Below is a listing. Output every line of it exactly.

▶ EXTRACTED ENTRIES
----
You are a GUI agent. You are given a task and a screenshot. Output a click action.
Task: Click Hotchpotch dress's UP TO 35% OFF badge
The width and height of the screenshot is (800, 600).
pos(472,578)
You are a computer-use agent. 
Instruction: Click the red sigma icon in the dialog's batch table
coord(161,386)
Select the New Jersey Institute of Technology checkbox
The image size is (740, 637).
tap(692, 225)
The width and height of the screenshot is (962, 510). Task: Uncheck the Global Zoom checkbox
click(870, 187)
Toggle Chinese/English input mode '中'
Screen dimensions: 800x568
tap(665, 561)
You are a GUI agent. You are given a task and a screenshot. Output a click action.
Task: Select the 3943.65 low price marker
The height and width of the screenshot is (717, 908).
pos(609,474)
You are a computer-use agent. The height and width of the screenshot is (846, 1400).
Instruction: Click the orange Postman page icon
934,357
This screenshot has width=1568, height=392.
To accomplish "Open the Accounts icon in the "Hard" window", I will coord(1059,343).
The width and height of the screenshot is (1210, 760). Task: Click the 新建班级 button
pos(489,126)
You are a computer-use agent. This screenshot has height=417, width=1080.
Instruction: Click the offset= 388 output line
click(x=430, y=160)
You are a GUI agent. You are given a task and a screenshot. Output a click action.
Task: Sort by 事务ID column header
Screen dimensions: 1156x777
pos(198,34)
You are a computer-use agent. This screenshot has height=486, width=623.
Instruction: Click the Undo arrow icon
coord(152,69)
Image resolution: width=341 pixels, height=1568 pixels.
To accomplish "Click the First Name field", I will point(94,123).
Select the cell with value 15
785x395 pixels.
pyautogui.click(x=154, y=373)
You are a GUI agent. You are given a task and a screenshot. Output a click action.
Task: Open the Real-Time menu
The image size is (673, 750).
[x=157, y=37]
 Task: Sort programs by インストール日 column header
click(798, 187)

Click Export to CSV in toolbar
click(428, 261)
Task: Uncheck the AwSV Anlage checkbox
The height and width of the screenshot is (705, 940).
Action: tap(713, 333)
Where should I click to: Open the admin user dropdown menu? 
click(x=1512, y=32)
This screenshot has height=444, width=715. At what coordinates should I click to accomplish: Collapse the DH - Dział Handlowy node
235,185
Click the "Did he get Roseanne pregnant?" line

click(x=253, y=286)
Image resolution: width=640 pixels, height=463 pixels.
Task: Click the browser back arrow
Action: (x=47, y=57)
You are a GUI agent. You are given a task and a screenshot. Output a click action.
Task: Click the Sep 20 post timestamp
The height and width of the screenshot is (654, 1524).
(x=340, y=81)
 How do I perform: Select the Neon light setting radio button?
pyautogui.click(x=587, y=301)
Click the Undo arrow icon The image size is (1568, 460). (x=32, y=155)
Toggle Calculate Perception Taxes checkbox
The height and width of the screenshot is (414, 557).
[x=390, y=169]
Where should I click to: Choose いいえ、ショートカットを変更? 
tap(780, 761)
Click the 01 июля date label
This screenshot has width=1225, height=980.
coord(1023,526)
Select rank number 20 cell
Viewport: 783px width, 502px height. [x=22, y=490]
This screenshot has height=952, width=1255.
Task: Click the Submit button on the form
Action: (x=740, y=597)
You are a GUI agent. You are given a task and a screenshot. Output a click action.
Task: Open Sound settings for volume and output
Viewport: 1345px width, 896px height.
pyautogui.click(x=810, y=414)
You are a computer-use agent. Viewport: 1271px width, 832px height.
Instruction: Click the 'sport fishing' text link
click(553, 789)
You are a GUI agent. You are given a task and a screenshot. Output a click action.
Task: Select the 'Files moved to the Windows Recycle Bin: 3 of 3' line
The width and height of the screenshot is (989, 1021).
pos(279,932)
----
▶ EXPECTED ANSWER
You are a GUI agent. You are given a task and a screenshot. Output a click action.
Task: Click Hotchpotch dress's UP TO 35% OFF badge
The width and height of the screenshot is (800, 600).
pos(472,578)
You are a computer-use agent. 
Instruction: Click the red sigma icon in the dialog's batch table
coord(161,386)
Select the New Jersey Institute of Technology checkbox
The image size is (740, 637).
tap(692, 225)
The width and height of the screenshot is (962, 510). Task: Uncheck the Global Zoom checkbox
click(870, 187)
Toggle Chinese/English input mode '中'
Screen dimensions: 800x568
tap(665, 561)
You are a GUI agent. You are given a task and a screenshot. Output a click action.
Task: Select the 3943.65 low price marker
The height and width of the screenshot is (717, 908).
pos(609,474)
You are a computer-use agent. The height and width of the screenshot is (846, 1400).
Instruction: Click the orange Postman page icon
934,357
This screenshot has width=1568, height=392.
To accomplish "Open the Accounts icon in the "Hard" window", I will coord(1059,343).
The width and height of the screenshot is (1210, 760). Task: Click the 新建班级 button
pos(489,126)
You are a computer-use agent. This screenshot has height=417, width=1080.
Instruction: Click the offset= 388 output line
click(x=430, y=160)
You are a GUI agent. You are given a task and a screenshot. Output a click action.
Task: Sort by 事务ID column header
Screen dimensions: 1156x777
pos(198,34)
You are a computer-use agent. This screenshot has height=486, width=623.
Instruction: Click the Undo arrow icon
coord(152,69)
Image resolution: width=341 pixels, height=1568 pixels.
To accomplish "Click the First Name field", I will point(94,123).
Select the cell with value 15
785x395 pixels.
pyautogui.click(x=154, y=373)
You are a GUI agent. You are given a task and a screenshot. Output a click action.
Task: Open the Real-Time menu
The image size is (673, 750).
[x=157, y=37]
 Task: Sort programs by インストール日 column header
click(798, 187)

Click Export to CSV in toolbar
click(428, 261)
Task: Uncheck the AwSV Anlage checkbox
The height and width of the screenshot is (705, 940).
Action: tap(713, 333)
Where should I click to: Open the admin user dropdown menu? 
click(x=1512, y=32)
This screenshot has height=444, width=715. At what coordinates should I click to accomplish: Collapse the DH - Dział Handlowy node
235,185
Click the "Did he get Roseanne pregnant?" line

click(x=253, y=286)
Image resolution: width=640 pixels, height=463 pixels.
Task: Click the browser back arrow
Action: (x=47, y=57)
You are a GUI agent. You are given a task and a screenshot. Output a click action.
Task: Click the Sep 20 post timestamp
The height and width of the screenshot is (654, 1524).
(x=340, y=81)
 How do I perform: Select the Neon light setting radio button?
pyautogui.click(x=587, y=301)
Click the Undo arrow icon The image size is (1568, 460). (x=32, y=155)
Toggle Calculate Perception Taxes checkbox
The height and width of the screenshot is (414, 557).
[x=390, y=169]
Where should I click to: Choose いいえ、ショートカットを変更? 
tap(780, 761)
Click the 01 июля date label
This screenshot has width=1225, height=980.
coord(1023,526)
Select rank number 20 cell
Viewport: 783px width, 502px height. [x=22, y=490]
This screenshot has height=952, width=1255.
Task: Click the Submit button on the form
Action: (x=740, y=597)
You are a GUI agent. You are given a task and a screenshot. Output a click action.
Task: Open Sound settings for volume and output
Viewport: 1345px width, 896px height.
pyautogui.click(x=810, y=414)
You are a computer-use agent. Viewport: 1271px width, 832px height.
Instruction: Click the 'sport fishing' text link
click(553, 789)
You are a GUI agent. You are given a task and a screenshot. Output a click action.
Task: Select the 'Files moved to the Windows Recycle Bin: 3 of 3' line
The width and height of the screenshot is (989, 1021).
pos(279,932)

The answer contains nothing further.